# THINGS TO DO
1. In the forum thread on Austrian economics, why does the first poster call the other person's statement contradictory?
2. Resume the forum thread on Austrian economics from the point where it stops.

# SOURCE DOCUMENT
^^^^^^^^
Of course Austrians are going to call the bubble when it forms. It's easy as hell to spot if you are educated in actual economics (ABCT). Why would he wait to call out what was so plain to see? (Oh yeah, that Ron Paul also called it out when it started...)

PS: If economics doesn't run on logic, and if the world is illogical, that means Austrian Economics is verifiably false, but then you say that Austrian economics is the way to go. Using logic, I have just showed how completely contradictory your statement is. Hence, your statement is either false or true. Economics is either illogical, making the Austrians wrong, or is logical, and the Austrians are right. You can't say that economics is illogical, and the Austrians are right.

----------


## psi2941

> but Austrians focus on actual economic policies and their effects. You seem to be confusing finance, with economics.


i'm not confusing with finance, economic policy sets the the tone of the finance.

I don't think most people, follow economy just because they care about america or weather it goes to hell, most people here follow the economy for personal gain.
^^^^^^^^
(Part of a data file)
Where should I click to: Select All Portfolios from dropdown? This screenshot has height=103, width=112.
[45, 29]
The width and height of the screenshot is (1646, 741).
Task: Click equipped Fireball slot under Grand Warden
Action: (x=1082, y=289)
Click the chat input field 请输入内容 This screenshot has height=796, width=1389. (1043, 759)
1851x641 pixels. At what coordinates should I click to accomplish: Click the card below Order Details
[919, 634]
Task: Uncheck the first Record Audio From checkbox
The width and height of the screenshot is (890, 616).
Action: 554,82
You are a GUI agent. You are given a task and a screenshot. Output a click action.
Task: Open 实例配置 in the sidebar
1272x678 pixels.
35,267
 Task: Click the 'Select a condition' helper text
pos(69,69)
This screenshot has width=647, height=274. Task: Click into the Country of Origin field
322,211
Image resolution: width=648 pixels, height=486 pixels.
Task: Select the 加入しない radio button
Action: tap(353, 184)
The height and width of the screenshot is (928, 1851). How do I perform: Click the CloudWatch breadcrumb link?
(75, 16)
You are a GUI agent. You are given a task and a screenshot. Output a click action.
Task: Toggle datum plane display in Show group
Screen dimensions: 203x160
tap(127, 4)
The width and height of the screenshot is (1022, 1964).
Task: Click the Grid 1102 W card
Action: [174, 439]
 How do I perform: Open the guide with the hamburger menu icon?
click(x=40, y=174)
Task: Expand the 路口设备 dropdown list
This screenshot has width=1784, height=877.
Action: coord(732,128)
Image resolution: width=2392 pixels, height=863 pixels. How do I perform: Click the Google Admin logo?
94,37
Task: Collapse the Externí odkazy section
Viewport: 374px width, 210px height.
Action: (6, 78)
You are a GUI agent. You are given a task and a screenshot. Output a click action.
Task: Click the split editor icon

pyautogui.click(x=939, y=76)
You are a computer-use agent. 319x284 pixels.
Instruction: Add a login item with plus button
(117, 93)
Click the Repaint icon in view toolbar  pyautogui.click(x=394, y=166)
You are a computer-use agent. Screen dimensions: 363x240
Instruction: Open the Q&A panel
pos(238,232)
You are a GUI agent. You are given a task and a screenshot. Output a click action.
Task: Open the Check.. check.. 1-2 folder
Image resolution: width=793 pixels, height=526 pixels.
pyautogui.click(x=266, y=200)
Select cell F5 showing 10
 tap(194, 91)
^^^^^^^^
# ANSWERS
1. According to the poster, if economics doesn't run on logic and the world is illogical, then Austrian Economics is verifiably false. So economics is either illogical, which makes the Austrians wrong, or logical, which makes them right. It can't be both illogical and have the Austrians be right.

2.
therefor economy and investments are closely related

----------


## Austrian Econ Disciple

> i'm not confusing with finance, economic policy sets the the tone of the finance.
> 
> I don't think most people, follow economy just because they care about america or weather it goes to hell, most people here follow the economy for personal gain.
> 
> therefor economy and investments are closely related


Yes, but if the economy of the US was crap, then investments would be crap. Hence, the economy supercedes finance. I still don't understand what you are trying to paint Austrians as...Considering that the most successful investor ever with George Soros was an Austrian -- Jim Rogers. 

As I said before, your statement was ILLOGICAL -- hence false.

----------


## WaltM

> A Patent is too an idea.


I'm not going on a spitting contest with you.

Patents came from ideas, and they become recognized as patents when the USPTO judges that something is unique, profitable and also hard to arrive short of copying. 





> Suppose someone came up with the idea to build a new type of engine that revolutionizes space flight.


Not all inventions are that simple. 

Yes, that's actually a SIMPLE invention for the complex ones out there.

Think about the secret formula of WD 40, Coca Cola and Kentucky Fried Chicken. 

How come nobody has "come up" with a competitor to WD 40 despite nearly 60 years since it's introduction? Is there any doubt THEY CAN'T?




> He lives in Buenos Aires. Meanwhile unbeknownst to him, someone across Argentina is also working on a similar concept and design, neither knowing of each other.


Possible, but that's a simple example.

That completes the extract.